A Penrith resident and former lecturer at Newton Rigg agricultural college has shared his recollections of a jubilant VE Day celebration in Keswick in 1945, which his family helped to organise.
Keswick born and bred John Rigg, aged 93, was just 13 at the time when he attended a very special dance party at Keswick’s Pavillion arranged by the Keswick PUPs (Pushing Young People), a voluntary group set up by his uncle Tom Wilson after World War One. Fate had it that the PUPs had pre-booked one of their regular dance and social functions at the Pavilion on the date that was to become a national holiday celebrating Victory in Europe.
“My uncle Tom was quite a good organiser,” explained John. “Tom joined the 4th Border Regiment territorials in 1914, serving in Burma and after the war he set up the PUPs. My uncle got a few together to create a group of people who would do good things for Keswick. He set up the PUPs in 1929.”
One of the PUPs first major achievements, says John, was raising funds for Keswick’s town hall clock. Other fundraising initiatives included a ‘fags for the lads’ project to help soldiers during World War Two. Their programme of events in 1945 fortuitously included a dance at the Pavillion that was set to be an unforgettable occasion for everyone associated with it. “They got a date fixed for a function in the Pavillion, and of course on the day Germany capitulated it was announced that VE Day the following day would be a holiday, and just by sheer chance the PUPs had got a dance booked on that day,” said John.
VE Day was officially announced for 8th May, 1945, marking the formal acceptance by the Allies of Nazi Germany’s unconditional surrender, leading to the end of World War Two in Europe. The young John attended the Keswick celebration, with his parents Clem and Mary Rigg who as PUPs were co-organisers of the event.

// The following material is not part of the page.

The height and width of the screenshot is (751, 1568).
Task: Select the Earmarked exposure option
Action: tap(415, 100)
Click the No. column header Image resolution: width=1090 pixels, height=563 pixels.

He recalls being the youngest person there and marvelling at the euphoric celebrations. “I can remember being taken into the cafe area of the Pavilion, and you walked through these doors onto the balcony above the dance floor. You could not have put a pin between people; there were so many people. People were dancing, hugging and kissing.”

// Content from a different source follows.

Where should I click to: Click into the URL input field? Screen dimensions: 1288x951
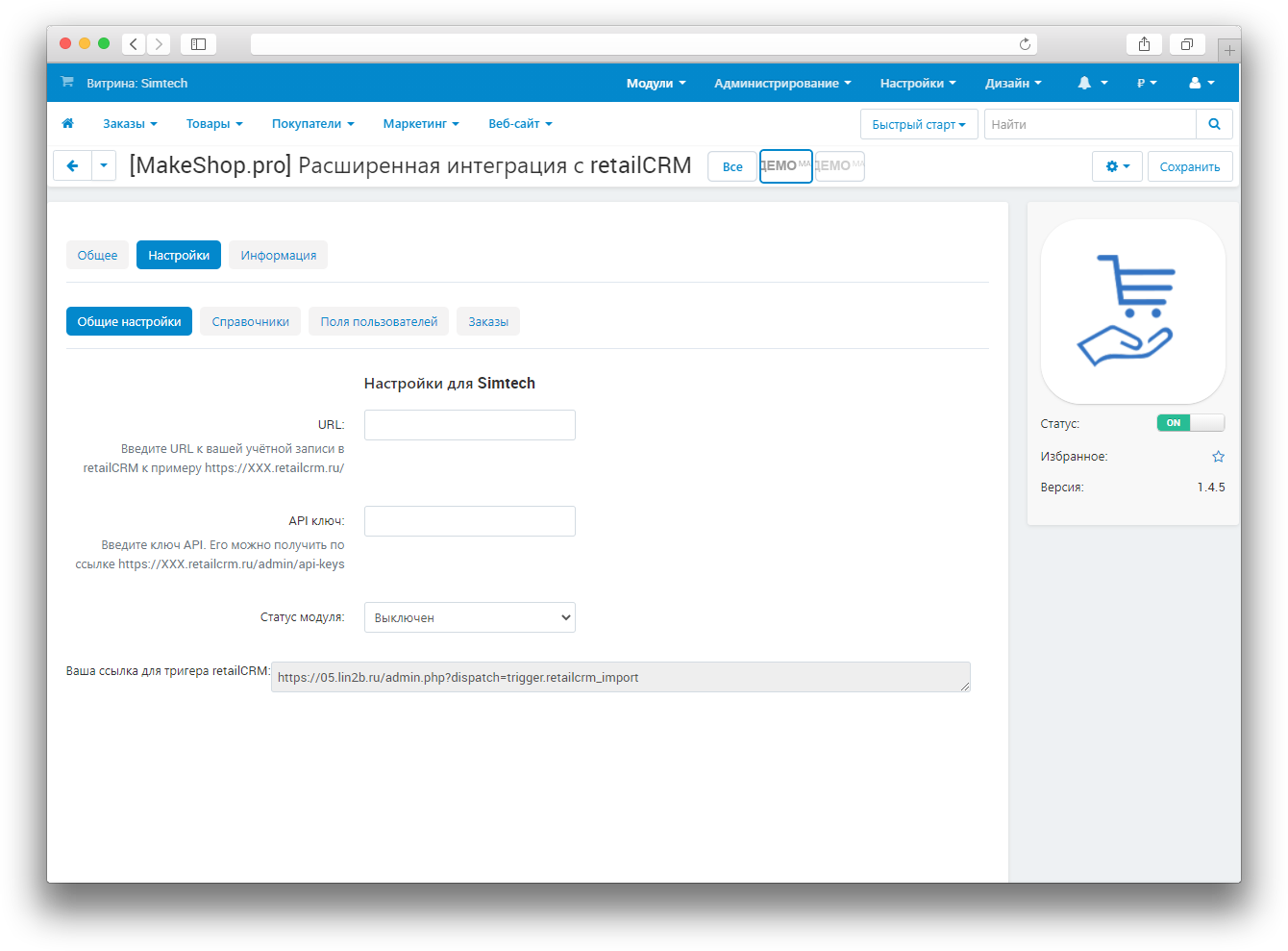[469, 425]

John, who may well be the last surviving person to have attended the event, says there were well over a thousand people there; numbers bolstered by soldiers from the British Army’s vehicle driver and maintenance school which was based at Keswick at the time. Coincidentally, John also recalls witnessing VJ celebrations (Victory over Japan) later that year when he was in London on holiday with his family. “London was heaving with service people waiting to be demobbed,” he said. “We were in London walking down Regent Street to Piccadilly when news came over that Japan was to surrender. The whole of Piccadilly exploded,” he said. “There I was, a hick from the sticks stood in the middle of Piccadilly going absolutely berserk.”
John was born in 1931 at the former Waverly Hotel and Cafe in Keswick, which used to belong to his grandfather, and which his parents managed. A former Newton Rigg student and agricultural worker, he later graduated from Durham University in agricultural science, and went on to be a lecturer at Newton Rigg. He also played rugby for Penrith in the 1950s.
He is now retired and lives in Penrith and expresses great pride in the work of the PUPs and his family connection to the organisation. John shared with the Herald a number of the original PUPs newsletters that were sold to help support their work in the community. An early edition of one of the booklets states: “The society responsible for this innovation consists of young persons, and others feeling young, who, having the interests of the town at heart, are prepared to do something in return for the privilege of being Keswickians.”
The achievements of the Keswick PUPs during the 1930s and 1940s were indeed many, and there is a commemorative plaque to the PUPs on the wall of the town’s council chambers honouring their work.